Too many autograder issues. For instance in week 4 even if all code is correct, you get incorrect error messages about results being expected a completely incorrect type. Also, some minor maths errors and missing deeper insights concerning maths and motivations.

By Simon P

Nov 27, 2020

Simply, it's not great.

The assignments are long and complex, with insufficient checks to debug when there's an error. The theory is poorly explained in both the videos and the labs. They clearly do not know who this course is aimed at; is it software engineers who want to better understand NLP? In which case they may find the assignments easy but the content lacking. Is it people with a basic understanding of NLP but want to take it further? In which case they will not get that, given that the concepts are only briefly discussed. Is it as a general introduction to NLP? In which case the coding aspect is at too high a level, you have to be familiar with all the little python tricks they know and to think in the same way they do. This leads to a frustrating experience.

By hovering the cursor over the names of contributors in the discussion forums, it is clear that most of the people who start this course never finish it. This level of attrition reflects poorly on the course creators.

By P G

Oct 26, 2021

This course is unfortunately a waste of time. The lectures could be compressed into a 60 min video on basics of NLP with probabilistic models and uploaded to YouTube. You will feel initially like you learned a lot of things, yes, but then quickly forget this knowledge as everything is rushed and touched only superficially and you didn't develop solid understanding.

Also, the videos have to be revamped and recorded by someone a bit better in delivering lectures. The lecturer reads a script in a monotone voice and doesn't engage the learner. It feels like sitting through a boring slideshow at work rather than learning SOTA AI stuff from the world's leading tech institution...
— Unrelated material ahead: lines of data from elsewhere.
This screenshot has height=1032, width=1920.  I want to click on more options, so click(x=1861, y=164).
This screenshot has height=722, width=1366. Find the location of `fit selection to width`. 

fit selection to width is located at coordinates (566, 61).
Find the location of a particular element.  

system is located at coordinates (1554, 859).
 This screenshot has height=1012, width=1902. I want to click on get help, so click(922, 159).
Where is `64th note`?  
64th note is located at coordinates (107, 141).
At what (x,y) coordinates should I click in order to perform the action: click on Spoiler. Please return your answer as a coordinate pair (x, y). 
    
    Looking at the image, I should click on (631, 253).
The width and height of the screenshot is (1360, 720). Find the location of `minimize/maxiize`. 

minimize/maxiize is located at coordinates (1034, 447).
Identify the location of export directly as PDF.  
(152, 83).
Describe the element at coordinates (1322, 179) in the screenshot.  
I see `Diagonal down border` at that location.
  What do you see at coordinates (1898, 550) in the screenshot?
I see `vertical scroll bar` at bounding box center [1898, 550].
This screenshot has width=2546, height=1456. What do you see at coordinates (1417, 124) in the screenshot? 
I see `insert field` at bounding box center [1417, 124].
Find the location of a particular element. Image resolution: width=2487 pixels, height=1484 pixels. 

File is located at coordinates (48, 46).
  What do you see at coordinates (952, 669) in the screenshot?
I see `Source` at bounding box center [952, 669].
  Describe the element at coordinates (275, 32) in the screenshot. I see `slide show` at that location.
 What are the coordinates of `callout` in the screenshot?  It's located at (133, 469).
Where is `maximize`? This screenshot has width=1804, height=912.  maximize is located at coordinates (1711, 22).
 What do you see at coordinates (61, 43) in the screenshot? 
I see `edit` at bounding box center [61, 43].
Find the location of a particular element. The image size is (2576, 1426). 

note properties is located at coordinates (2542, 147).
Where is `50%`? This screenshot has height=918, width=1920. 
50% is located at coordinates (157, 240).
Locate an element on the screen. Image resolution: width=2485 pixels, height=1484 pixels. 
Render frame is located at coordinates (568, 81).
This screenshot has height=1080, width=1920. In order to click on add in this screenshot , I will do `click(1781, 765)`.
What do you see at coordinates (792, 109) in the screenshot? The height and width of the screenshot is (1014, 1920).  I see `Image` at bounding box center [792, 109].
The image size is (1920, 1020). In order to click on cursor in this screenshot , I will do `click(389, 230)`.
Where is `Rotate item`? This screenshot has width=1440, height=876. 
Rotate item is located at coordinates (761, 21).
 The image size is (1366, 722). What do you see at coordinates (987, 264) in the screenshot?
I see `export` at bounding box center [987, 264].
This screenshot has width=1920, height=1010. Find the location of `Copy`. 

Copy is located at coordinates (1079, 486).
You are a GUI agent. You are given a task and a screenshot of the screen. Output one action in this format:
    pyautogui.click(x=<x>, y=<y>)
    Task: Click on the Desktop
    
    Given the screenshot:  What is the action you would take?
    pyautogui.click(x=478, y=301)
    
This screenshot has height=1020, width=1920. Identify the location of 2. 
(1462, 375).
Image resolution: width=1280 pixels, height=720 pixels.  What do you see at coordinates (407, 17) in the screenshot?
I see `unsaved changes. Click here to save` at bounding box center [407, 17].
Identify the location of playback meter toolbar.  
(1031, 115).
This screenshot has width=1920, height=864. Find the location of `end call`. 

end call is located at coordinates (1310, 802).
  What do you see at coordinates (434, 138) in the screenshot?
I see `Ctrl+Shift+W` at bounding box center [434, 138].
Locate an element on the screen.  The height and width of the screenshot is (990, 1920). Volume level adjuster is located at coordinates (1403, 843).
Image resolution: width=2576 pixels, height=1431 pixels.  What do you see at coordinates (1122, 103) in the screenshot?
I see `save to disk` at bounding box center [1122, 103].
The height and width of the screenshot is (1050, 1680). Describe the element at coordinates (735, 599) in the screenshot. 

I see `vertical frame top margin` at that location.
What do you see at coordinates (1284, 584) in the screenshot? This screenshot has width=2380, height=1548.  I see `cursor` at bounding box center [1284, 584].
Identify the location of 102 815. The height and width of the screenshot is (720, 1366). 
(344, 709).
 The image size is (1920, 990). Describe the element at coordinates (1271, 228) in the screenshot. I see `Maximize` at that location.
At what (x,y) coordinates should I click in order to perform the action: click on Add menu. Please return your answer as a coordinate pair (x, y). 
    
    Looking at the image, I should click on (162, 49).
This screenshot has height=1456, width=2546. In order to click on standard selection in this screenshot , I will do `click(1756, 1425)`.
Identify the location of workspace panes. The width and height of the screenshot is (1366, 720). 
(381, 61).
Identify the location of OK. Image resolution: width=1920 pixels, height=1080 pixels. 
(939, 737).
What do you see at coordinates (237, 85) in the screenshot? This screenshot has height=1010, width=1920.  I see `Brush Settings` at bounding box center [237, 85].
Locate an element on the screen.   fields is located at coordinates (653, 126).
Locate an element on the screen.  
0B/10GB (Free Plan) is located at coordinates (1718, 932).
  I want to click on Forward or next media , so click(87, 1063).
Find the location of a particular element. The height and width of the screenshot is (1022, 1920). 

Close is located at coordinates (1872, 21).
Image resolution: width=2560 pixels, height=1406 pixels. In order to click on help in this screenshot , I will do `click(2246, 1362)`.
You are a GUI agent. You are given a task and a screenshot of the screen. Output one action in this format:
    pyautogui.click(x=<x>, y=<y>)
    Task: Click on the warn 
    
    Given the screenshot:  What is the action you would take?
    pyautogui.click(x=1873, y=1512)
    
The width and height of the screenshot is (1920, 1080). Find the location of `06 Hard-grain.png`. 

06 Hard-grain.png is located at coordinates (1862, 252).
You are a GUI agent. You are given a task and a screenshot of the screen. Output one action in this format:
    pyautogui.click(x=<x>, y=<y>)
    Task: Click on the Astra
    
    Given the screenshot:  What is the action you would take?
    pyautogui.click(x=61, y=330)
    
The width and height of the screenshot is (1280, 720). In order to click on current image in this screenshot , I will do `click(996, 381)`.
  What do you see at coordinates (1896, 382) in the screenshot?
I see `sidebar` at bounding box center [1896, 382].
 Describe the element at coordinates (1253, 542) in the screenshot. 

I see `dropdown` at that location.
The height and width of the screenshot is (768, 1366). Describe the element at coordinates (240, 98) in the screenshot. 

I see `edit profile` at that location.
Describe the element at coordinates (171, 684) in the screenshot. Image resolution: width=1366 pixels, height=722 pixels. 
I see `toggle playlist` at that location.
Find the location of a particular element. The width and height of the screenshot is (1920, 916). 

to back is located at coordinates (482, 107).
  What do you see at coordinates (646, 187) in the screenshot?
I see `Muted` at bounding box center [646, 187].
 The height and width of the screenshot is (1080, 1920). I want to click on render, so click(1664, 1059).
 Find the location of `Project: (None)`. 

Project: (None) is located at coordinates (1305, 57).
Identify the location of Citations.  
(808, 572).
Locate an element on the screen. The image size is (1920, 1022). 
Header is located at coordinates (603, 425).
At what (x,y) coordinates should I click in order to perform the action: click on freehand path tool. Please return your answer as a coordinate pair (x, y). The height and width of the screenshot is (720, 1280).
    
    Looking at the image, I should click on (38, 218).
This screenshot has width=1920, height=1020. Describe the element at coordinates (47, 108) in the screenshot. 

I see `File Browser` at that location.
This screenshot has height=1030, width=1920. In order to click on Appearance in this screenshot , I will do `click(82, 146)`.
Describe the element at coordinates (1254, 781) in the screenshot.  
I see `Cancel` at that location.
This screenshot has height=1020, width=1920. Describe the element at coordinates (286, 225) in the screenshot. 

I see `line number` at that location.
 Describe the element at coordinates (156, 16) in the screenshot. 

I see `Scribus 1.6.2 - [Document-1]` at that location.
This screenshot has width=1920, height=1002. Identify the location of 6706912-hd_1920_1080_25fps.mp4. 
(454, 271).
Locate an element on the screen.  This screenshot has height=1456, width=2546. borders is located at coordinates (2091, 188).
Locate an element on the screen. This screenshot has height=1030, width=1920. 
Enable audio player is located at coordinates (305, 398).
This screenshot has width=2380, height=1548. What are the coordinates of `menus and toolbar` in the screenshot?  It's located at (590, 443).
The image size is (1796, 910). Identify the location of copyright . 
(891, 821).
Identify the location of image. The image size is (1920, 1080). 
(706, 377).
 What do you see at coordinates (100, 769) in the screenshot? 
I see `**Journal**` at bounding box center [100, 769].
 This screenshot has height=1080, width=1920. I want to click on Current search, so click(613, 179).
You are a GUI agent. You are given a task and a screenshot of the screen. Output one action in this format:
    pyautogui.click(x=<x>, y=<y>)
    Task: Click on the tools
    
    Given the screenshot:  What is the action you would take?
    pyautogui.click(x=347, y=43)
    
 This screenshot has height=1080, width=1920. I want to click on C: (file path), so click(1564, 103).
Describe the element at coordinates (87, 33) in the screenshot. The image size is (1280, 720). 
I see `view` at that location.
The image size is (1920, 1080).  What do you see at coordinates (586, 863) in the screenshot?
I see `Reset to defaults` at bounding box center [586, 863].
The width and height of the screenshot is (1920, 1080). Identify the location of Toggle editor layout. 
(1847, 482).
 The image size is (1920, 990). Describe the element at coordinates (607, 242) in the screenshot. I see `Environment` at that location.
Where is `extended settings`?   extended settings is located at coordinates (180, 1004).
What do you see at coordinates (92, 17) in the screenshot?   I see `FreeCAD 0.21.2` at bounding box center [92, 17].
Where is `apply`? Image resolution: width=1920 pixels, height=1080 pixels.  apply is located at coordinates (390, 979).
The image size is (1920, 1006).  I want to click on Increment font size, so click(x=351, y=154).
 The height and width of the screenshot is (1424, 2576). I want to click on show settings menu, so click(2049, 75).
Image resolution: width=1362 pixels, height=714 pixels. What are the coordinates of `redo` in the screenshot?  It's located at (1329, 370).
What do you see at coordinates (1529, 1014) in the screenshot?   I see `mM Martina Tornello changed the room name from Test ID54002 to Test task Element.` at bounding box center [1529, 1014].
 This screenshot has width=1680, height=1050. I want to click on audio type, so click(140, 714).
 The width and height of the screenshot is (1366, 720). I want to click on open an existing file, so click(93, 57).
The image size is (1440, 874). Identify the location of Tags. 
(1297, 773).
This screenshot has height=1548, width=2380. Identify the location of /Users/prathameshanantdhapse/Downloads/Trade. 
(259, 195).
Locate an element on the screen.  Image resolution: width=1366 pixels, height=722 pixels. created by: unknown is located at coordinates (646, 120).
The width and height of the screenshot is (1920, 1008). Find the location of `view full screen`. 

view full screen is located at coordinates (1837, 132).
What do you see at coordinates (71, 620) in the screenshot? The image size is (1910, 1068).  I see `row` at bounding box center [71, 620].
This is just my personal opinion, perhaps it will work for you.

By François D

Jul 17, 2020

Great teacher, good pace in lectures and assignments. There are of course some redundancies wrt the previous specializations but it's nice to feel that you understand the content a bit better every time. Didn't find the forums (internal & slack) very useful, could be better structured. Can't wait for the next 2 courses.

By Manzoor A

Aug 20, 2020

Excellent! I know this course is the beginning of my NLP journey, but I can't expect more than this . The ungraded labs are very useful to practice and then apply it to the assignment. I am giving 5 star because There is only 5.

By Sohail Z

Aug 19, 2020

Brilliant course!!!! love it every aspect of the course. i am really grateful to the deeplearning.ai team for such amazing courses. they are easy to digest and provide sufficient math knowledge to understand the models.

By Alan K F G

Aug 21, 2020

Professor Younes really makes easier for me to go along the lectures and to be focus. The structure of the course helped me a lot to constantly review the same concepts as I went further in order to learn new things.

By Sazzadur R

Aug 4, 2021

Another great course introducing the probabilistic modelling concepts and slowly getting to the direction of computing neural networks. One must learn in detail how embedding works.

By Aniruddha S H

Sep 29, 2020

Very good course! helped me clearly learn about Autocorrect, edit distance, Markov chains, n grams, perplexity, backoff, interpolation, word embeddings, CBOW. This was very helpful!

By Kritika M

Aug 10, 2020

This course is great. Actually the NLP specialization so far has been really good. The lectures are short and interesting and you get a good grasp on the concepts.